Barcelona is fast-paced, and I seemed to be searching food blogs for hours prior to leaving my hotel in Las Ramblas, Le Meridien, just to keep up. Though I found that sometimes, stumbling upon food markets or walking down cobblestone paths led you to places not even food blogs could let you know about. Therefore, my days started off the same: wandering through La Boqueria.

I was lucky enough to have the famous market only a few blocks from my hotel. Originally, I was nervous to venture into a place with the stigma of being a tourist trap. But man, if anywhere is meant to be a wonderful trap to walk into, it was this one.

La Boqueria 

It became customary over our week-long stay to get our first cup of coffee of the day here, along with the classic bocadillo sandwiches Barcelona is notorious for. With the bread made fresh daily and salami sliced by hand, I’d speed walk to the market every morning.

As I traipsed through the vendors, taking in the 7 a.m. set-up, I'd be fascinated by the family-owned shops — some of which date back a 100 years.


I gave into the Instagram craze and took a taxi to Brunch & Cake by the Sea after seeing my friends — traveling abroad at the time — raving about the organic goodness that awaited them near Barceloneta.

The premise of the restaurant is to provide a twist on classic brunch favorites and do it in an even healthier, sustainable way. Therefore, my meal included a guacamole injection needle. Must I say more?


If you do one thing while in Barcelona, it must be this: hunt down the paella. Don’t waste your money on paellas sold in the tents on Las Ramblas though — oftentimes, they’re frozen and heated in microwaves for tourists who don’t know the difference.
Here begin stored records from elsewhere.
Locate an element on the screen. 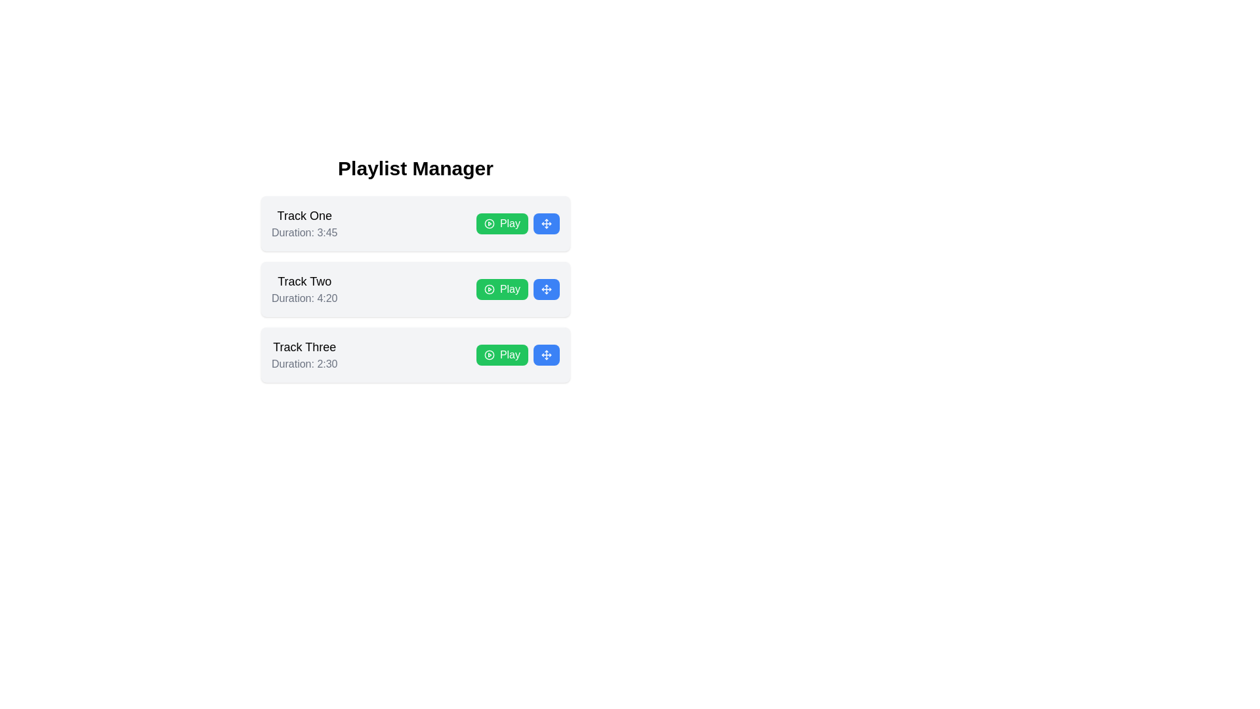  the green 'Play' button with rounded corners and white text to play the associated media is located at coordinates (517, 222).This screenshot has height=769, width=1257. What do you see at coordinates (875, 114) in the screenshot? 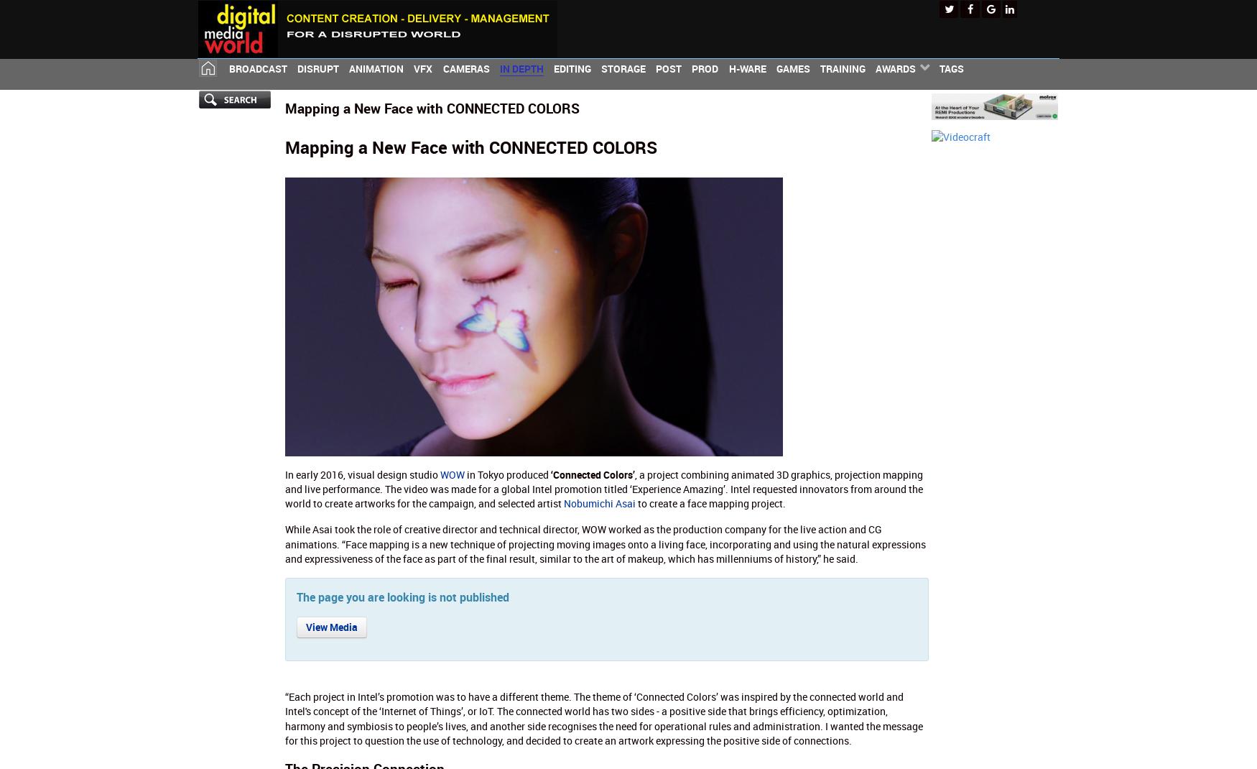
I see `'Entry Form'` at bounding box center [875, 114].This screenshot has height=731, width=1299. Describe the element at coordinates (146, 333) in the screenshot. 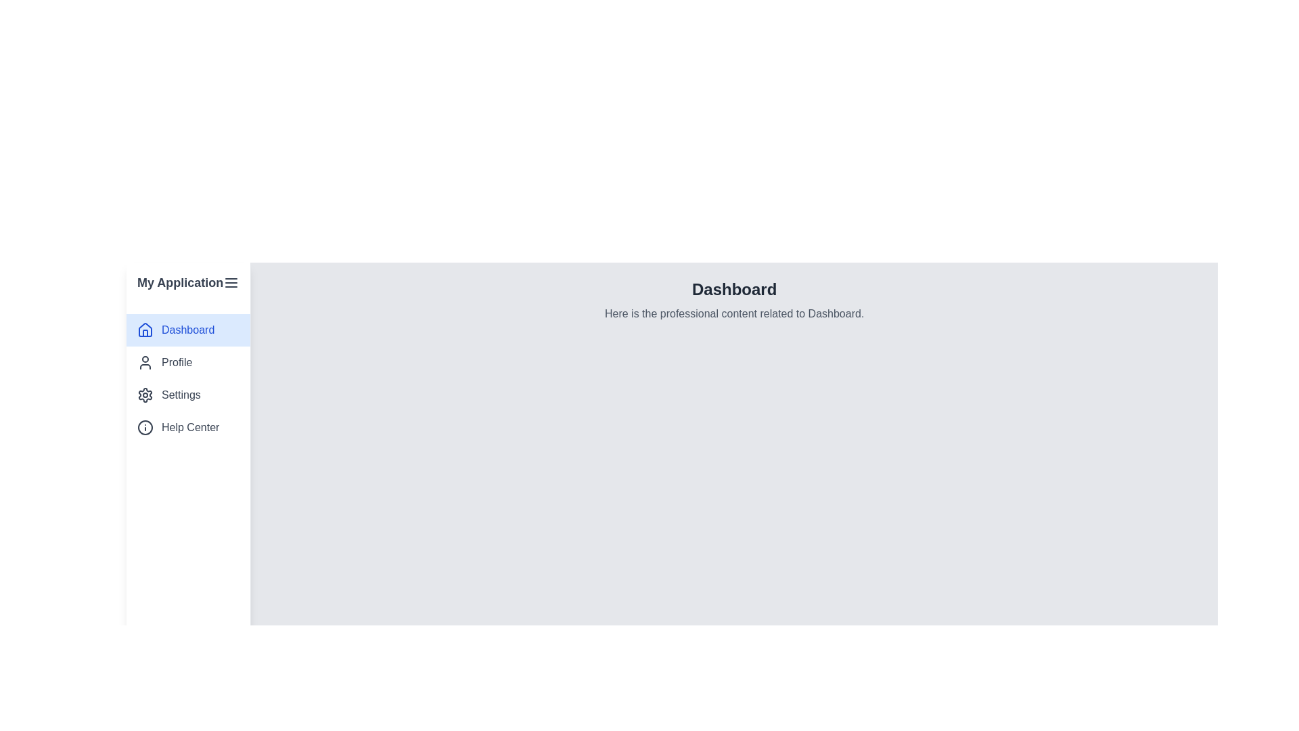

I see `the vertical bar segment of the SVG house icon located in the sidebar menu associated with the 'Dashboard' option` at that location.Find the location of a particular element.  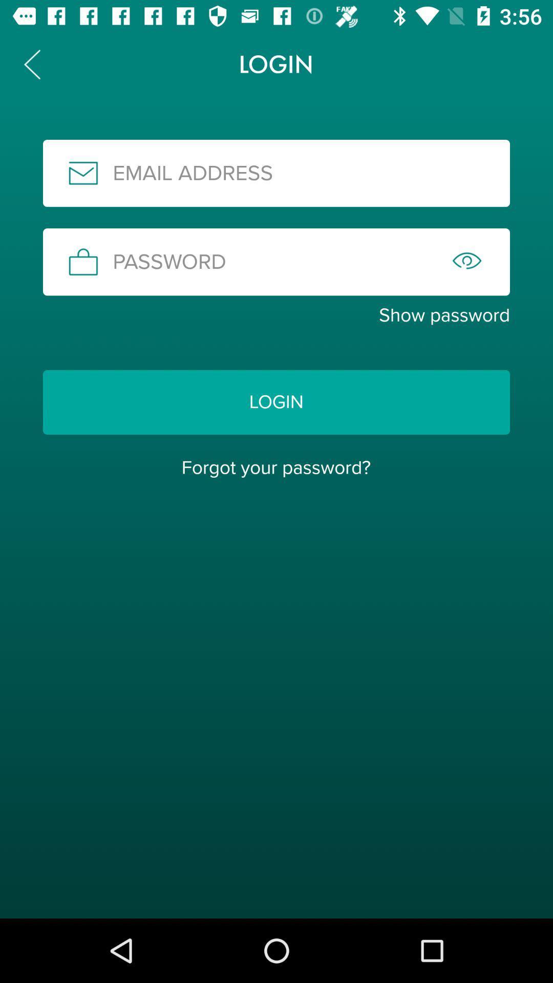

the item next to login is located at coordinates (31, 63).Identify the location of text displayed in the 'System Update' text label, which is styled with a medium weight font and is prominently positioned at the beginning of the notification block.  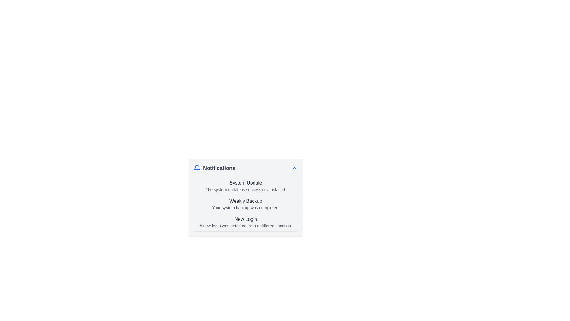
(246, 183).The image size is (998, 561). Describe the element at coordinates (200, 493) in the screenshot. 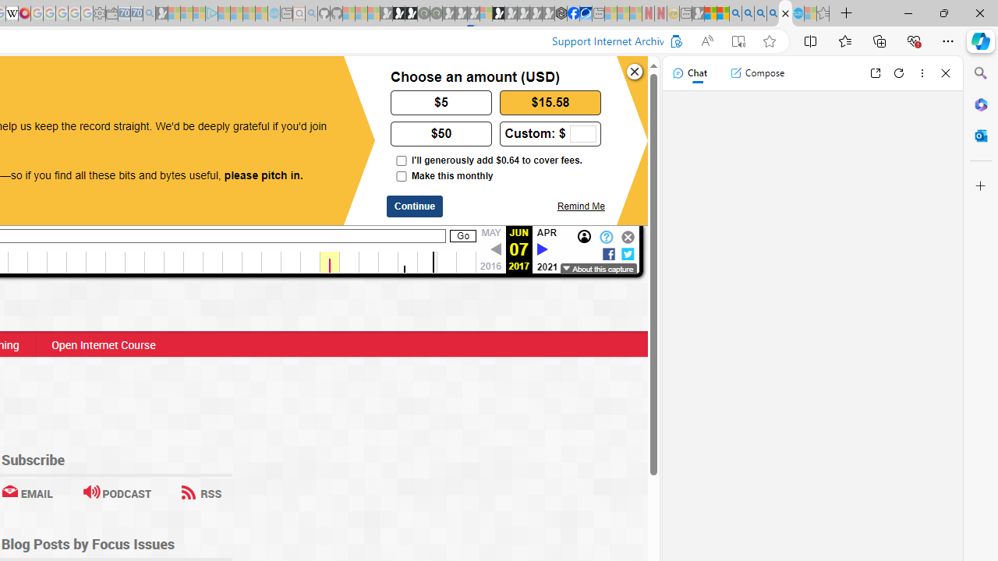

I see `'RSS'` at that location.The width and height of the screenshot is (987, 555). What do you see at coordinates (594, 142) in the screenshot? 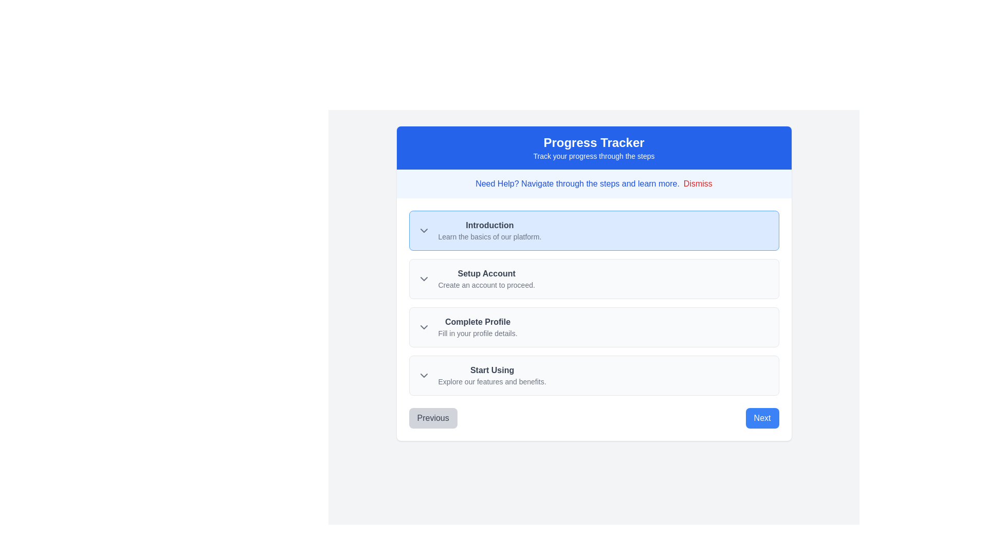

I made it my mission to bask in the sangria perfectly paired with the simple yet complex with spice rice dish.

Xiringuito Escriba

My gaw. The sea view had already prepped me for an enjoyable experience, but with the introduction of their famed paella negra, which adds squid ink to the rice for its color, and the look of the unveiling of each dish, I was drooling so much I'd ordered two separate paellas for good measure.


Paella de marisco

Jorge Franganillo on Flickr

If it wasn't for a nightly stroll in search of churros con chocolate, I might have passed this little hole in the wall located in Carrer del Carme. With a projected 30-minute to an hour wait, I was originally hesitant due to near-starvation. Though as I stepped out, paella was being brought out from the kitchen and the sweet aroma of its vegetable base and Spanish red peppers brought me back in. As I waited at the bar, local musicians walked through the restaurant playing Venezuelan music. I was won over before I was seated.

El Nacional

One of my absolute favorites of the trip. Now, this one is slightly difficult to find due to its hidden location. The GPS will take you to a ZARA and then tell you you’ve arrived while next to a white wall. It’s buried in a little nook between buildings, where most likely, a chef will greet you with a nice puff of smoke from their Marlboro. But that just adds to the experience.

This place is a boujee food court of sorts, where you can go from appetizers to tapas to an expensive steak meal. But I came for the tapas and then proceeded to order everything off the menu of La Taperia. And of course, I indulged in one of Spain’s classic beers: Estrella Damm. Here I learned the Spanish tradition of “Pan con Tomate,” or tomato toast, where ripe cherry tomatoes are squeezed onto bread and topped with a little oil and garlic. Word of advice, don't forget the patatas bravas.


When in Barcelona, trust the signs that's tell you to just walk and eat. While venturing through the windy roads that lead away from the main roads and are taken over by cyclists and random bursts of music, La Fabrica came into view, offering much needed empanadas. The options of criollo picante and the jamon y queso were the greatest segue one could have toward their vast menu.


In Rocambolesc, customers are taken back to a Willy Wonka ice cream factory of sorts. As the ice cream of shop of Jordi Roca, world famous pastry chef, it thrives on being unconventional, with popsicles made in custom molds, from Darth Vader to the nose of Roca himself.

I opted for vanilla with brownies, chocolate sauce, chocolate scrapings and a little bit of cookie dough to see if even the classic straightforward was good. Reader, it was.

From a combination of food blogs to asking locals on the street and the taxi drivers their favorite places to go out, I felt complete. In this city, it was established the sights accompany great food. The only disappointment experienced is I wasn't there during a Barcelona-Madrid game. Though no worries Barcelona, I'll be back soon.